Auf einmal ist auch das Publikum da. „Groove Machine“, ein deftiger Souljazz-Fußwipper, klingt mächtig erdverbunden. Selbst bei der Ballade „Nightbirds“, die alle Attribute eines flauschigen Lullabys locker abschüttelt, knacken unaufhörlich die Breaks. Dazwischen schiebt sich immer wieder Peter Bernstein mit seinen sensationellen bluesgetränkten Läufen, seiner unnachahmlich fließenden Klangwirkung und einer unaufdringlich erhabenen Eleganz, die ihm einst der große Attila Zoller vermittelte.

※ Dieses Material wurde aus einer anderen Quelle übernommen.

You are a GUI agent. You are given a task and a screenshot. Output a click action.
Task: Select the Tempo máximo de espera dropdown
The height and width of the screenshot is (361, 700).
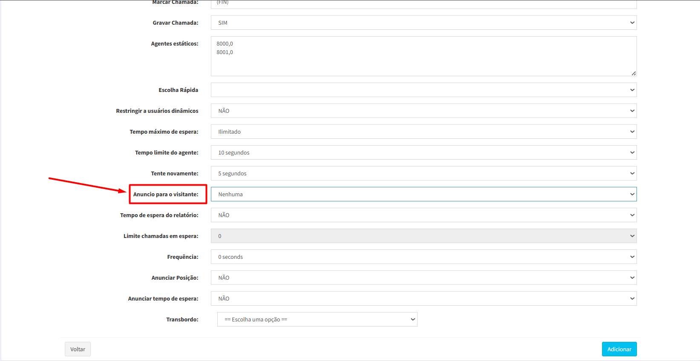(423, 132)
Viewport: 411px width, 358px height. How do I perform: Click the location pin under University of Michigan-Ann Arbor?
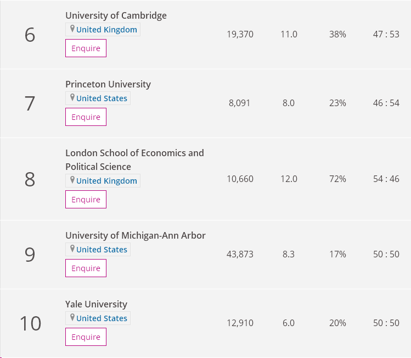pyautogui.click(x=72, y=249)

Im kargen Lineup des Sasse-Trios entfaltet sich der Saitenzauber des smarten Amerikaners erst zu voller Pracht.

Der Schlussakkord namens „The Modal Thing No. 2” steht exemplarisch für die erstaunliche Trotzreaktion der Vier, die nun wie eine im modalen Jazz der 60er Jahre gereifte Hardbop-Combo klingen. Wenn Sasse, Bernstein und Co. jede Note, jede Pause in eine improvisatorische Zentrifuge werfen, alles anspitzen, das klinisch Reine, Sterile lustvoll beschmutzen, dann gehen mit einem Mal Regenbogen auf, wird aus einem brave n akustischen Ambiente endlich die erhoffte mitreißende Session.

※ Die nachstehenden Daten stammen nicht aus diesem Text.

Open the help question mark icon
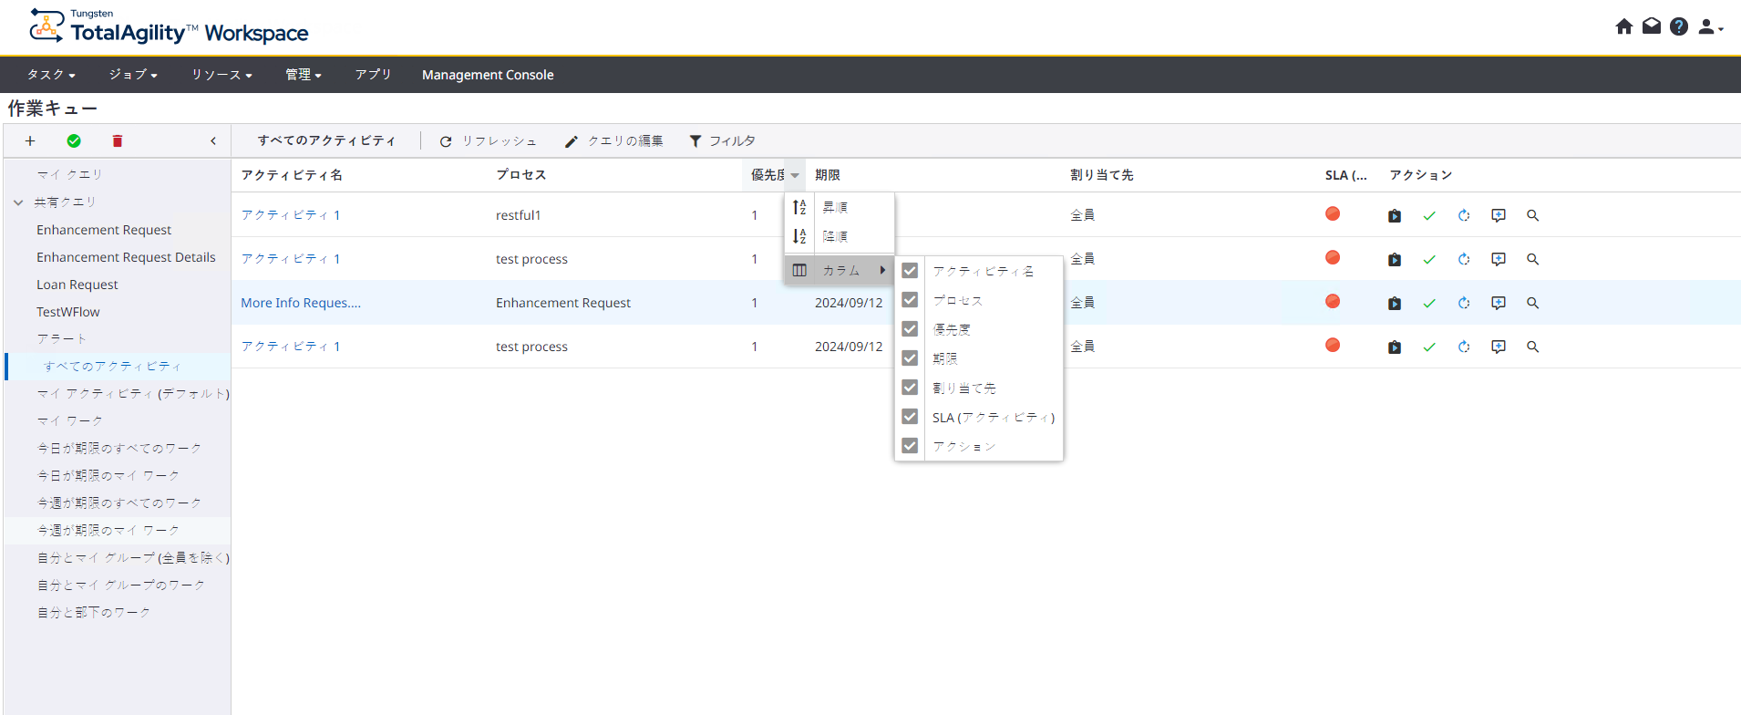1741x715 pixels. click(x=1678, y=26)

Eines beweisen freilich auch Gigs wie dieser: Das Leben eines Jazzmusikers ist kein Zuckerschlecken. Der Weg ins Paradies führt nur über staubige, unbefestigte Seitenwege. Die eigentliche Kunst besteht darin, die Menschen dorthin zu locken und sie davon zu überzeugen, dass es dort allemal aufregender, spannender zugeht, als auf den glatten, asphaltierten Hauptstraßen.